__TASK OBJECTIVE__
Find the line with "[button] (136, 154)" in the data below. Repeat it and every line after it exactly, but not the pictures.

++++ RECORDS FOR THIS TASK

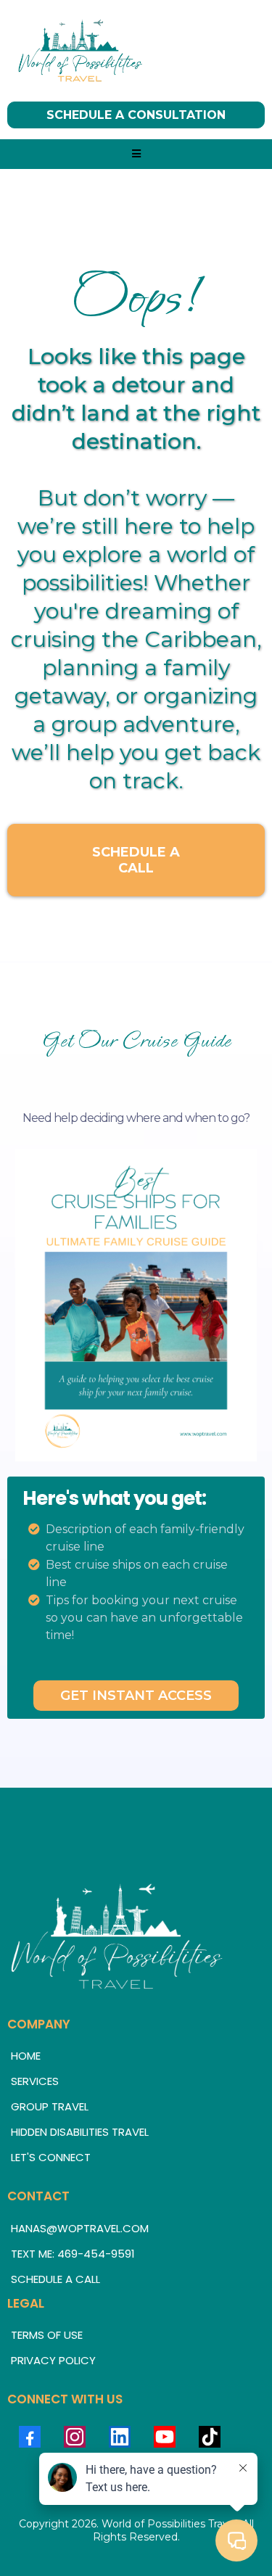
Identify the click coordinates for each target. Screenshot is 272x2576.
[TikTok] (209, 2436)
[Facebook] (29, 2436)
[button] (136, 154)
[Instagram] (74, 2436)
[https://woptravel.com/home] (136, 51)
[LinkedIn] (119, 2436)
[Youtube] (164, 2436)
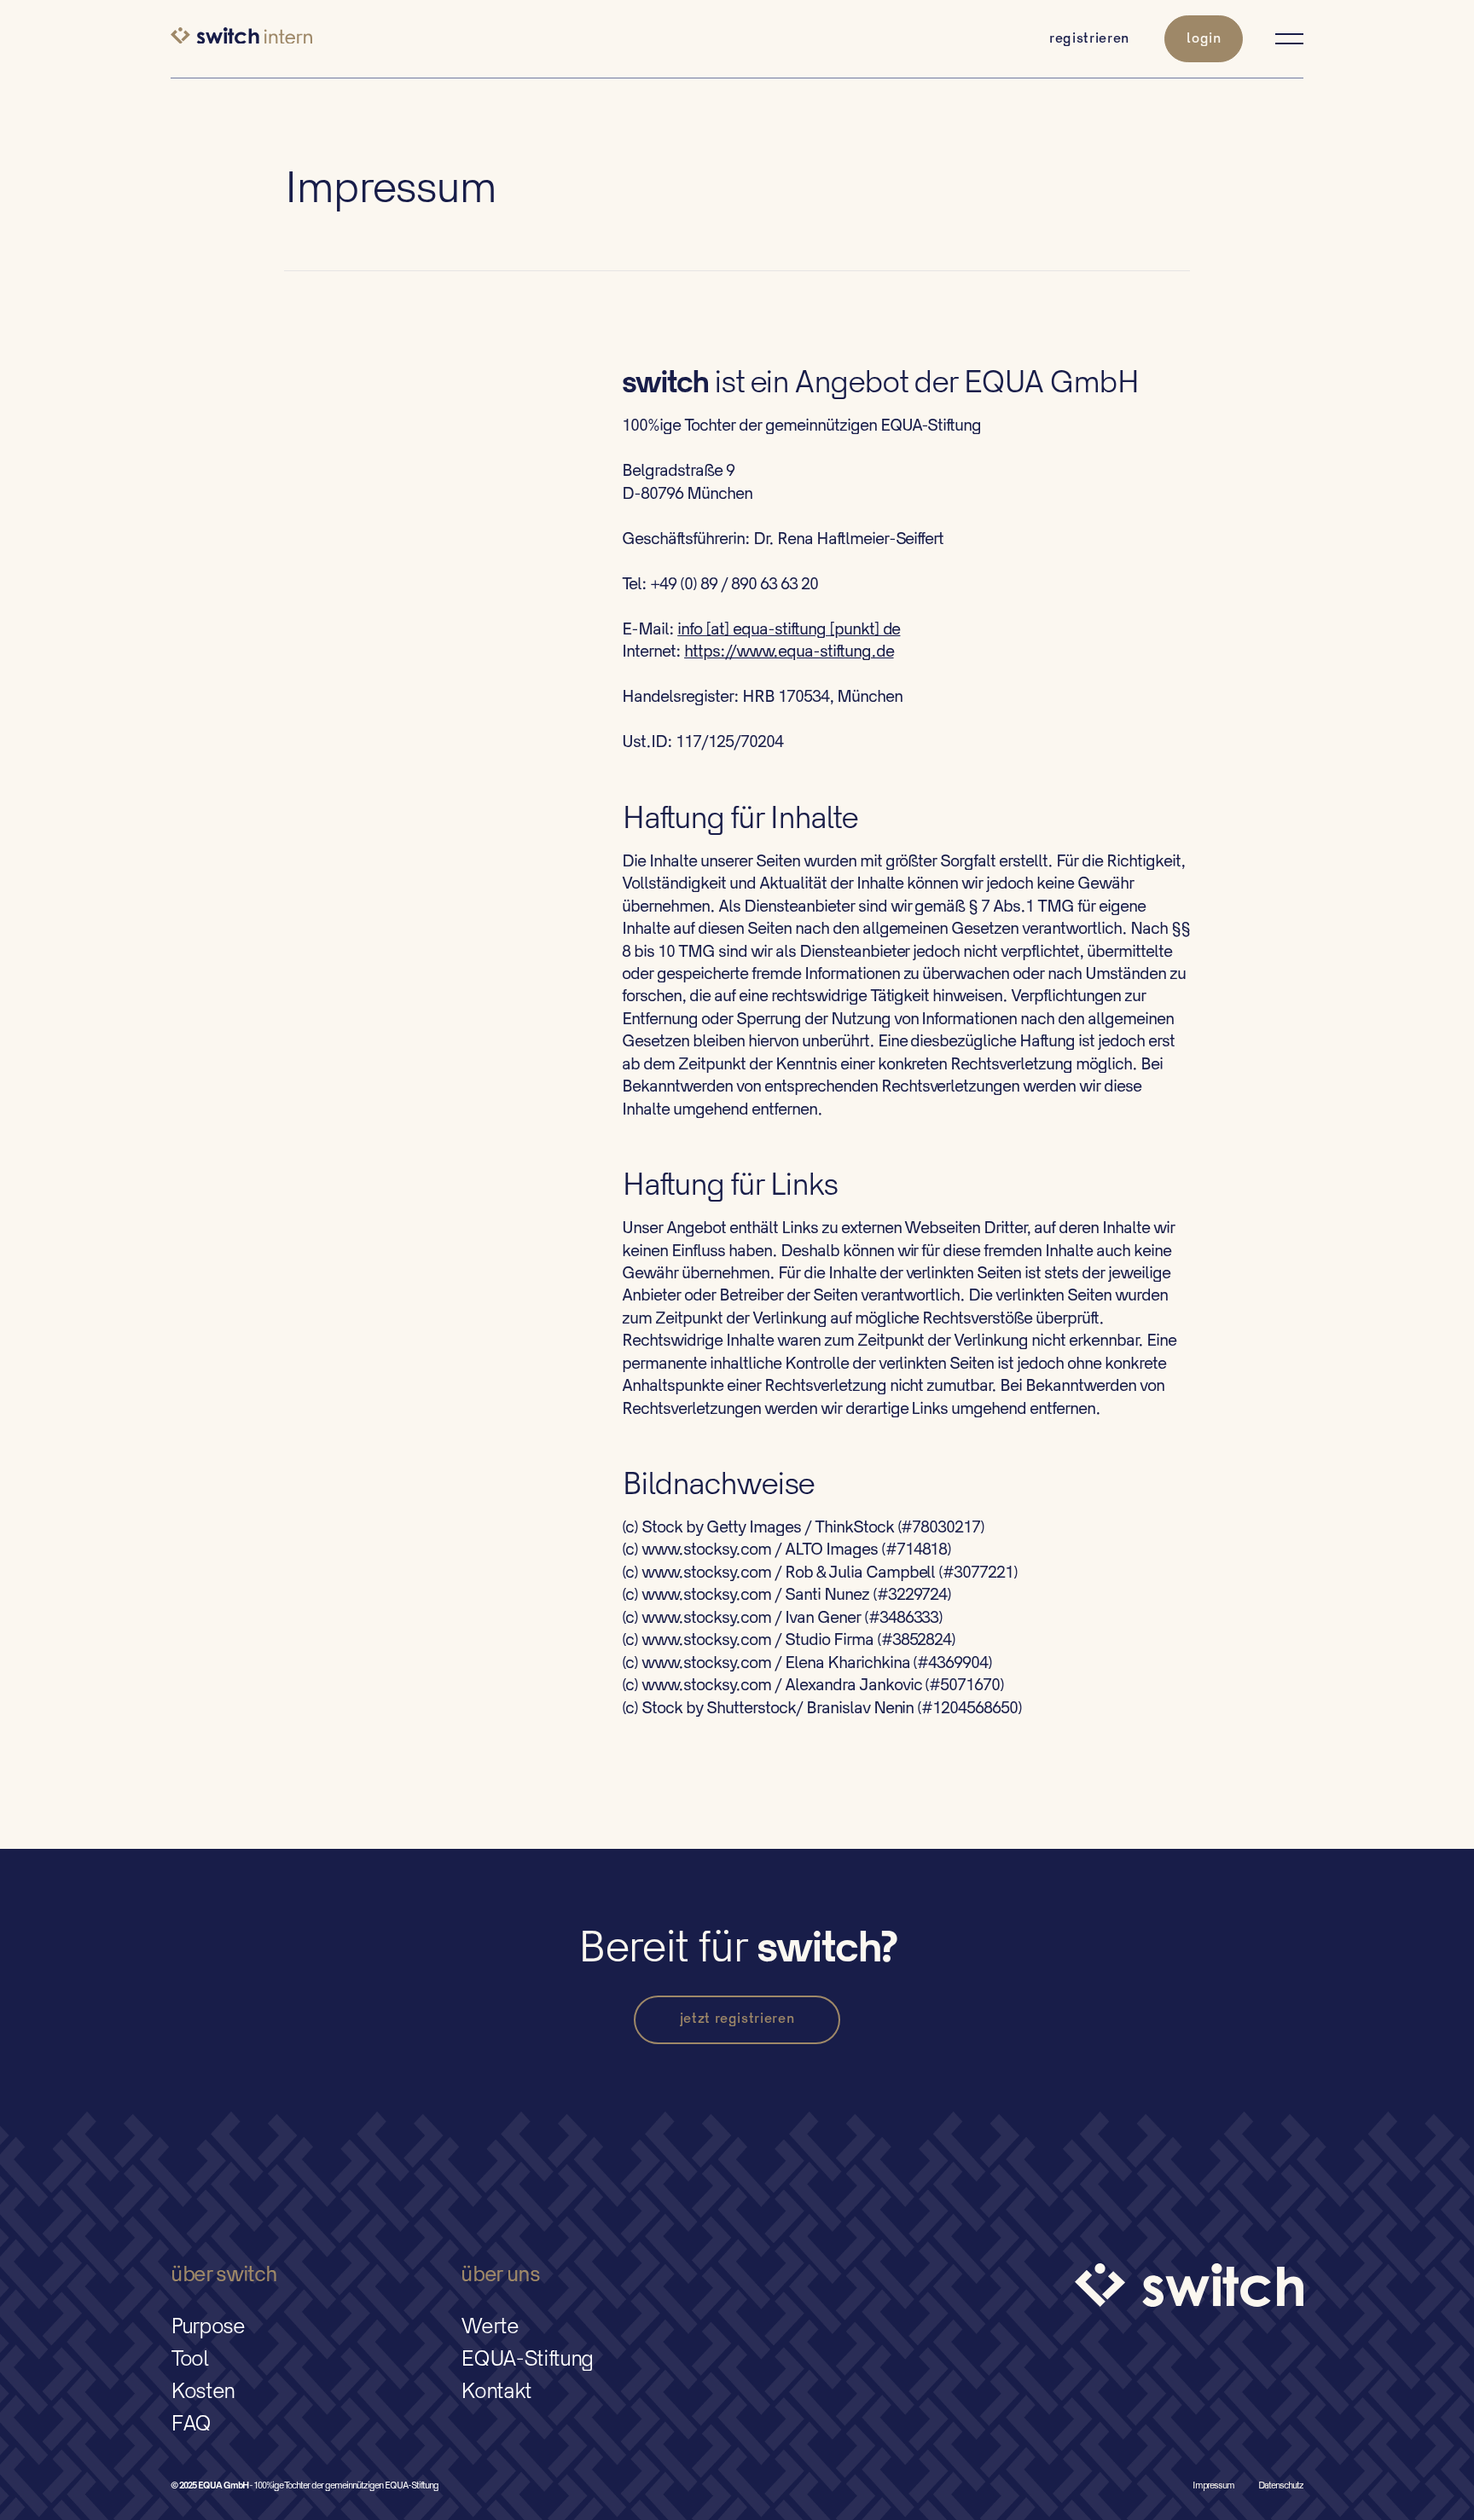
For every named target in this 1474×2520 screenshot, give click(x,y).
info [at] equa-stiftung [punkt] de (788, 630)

++++++++

__RESULT__
[button] (136, 154)
[Instagram] (74, 2436)
[https://woptravel.com/home] (136, 51)
[LinkedIn] (119, 2436)
[Youtube] (164, 2436)
For every named target in this 1474×2520 screenshot, give click(x,y).
info [at] equa-stiftung [punkt] de (788, 630)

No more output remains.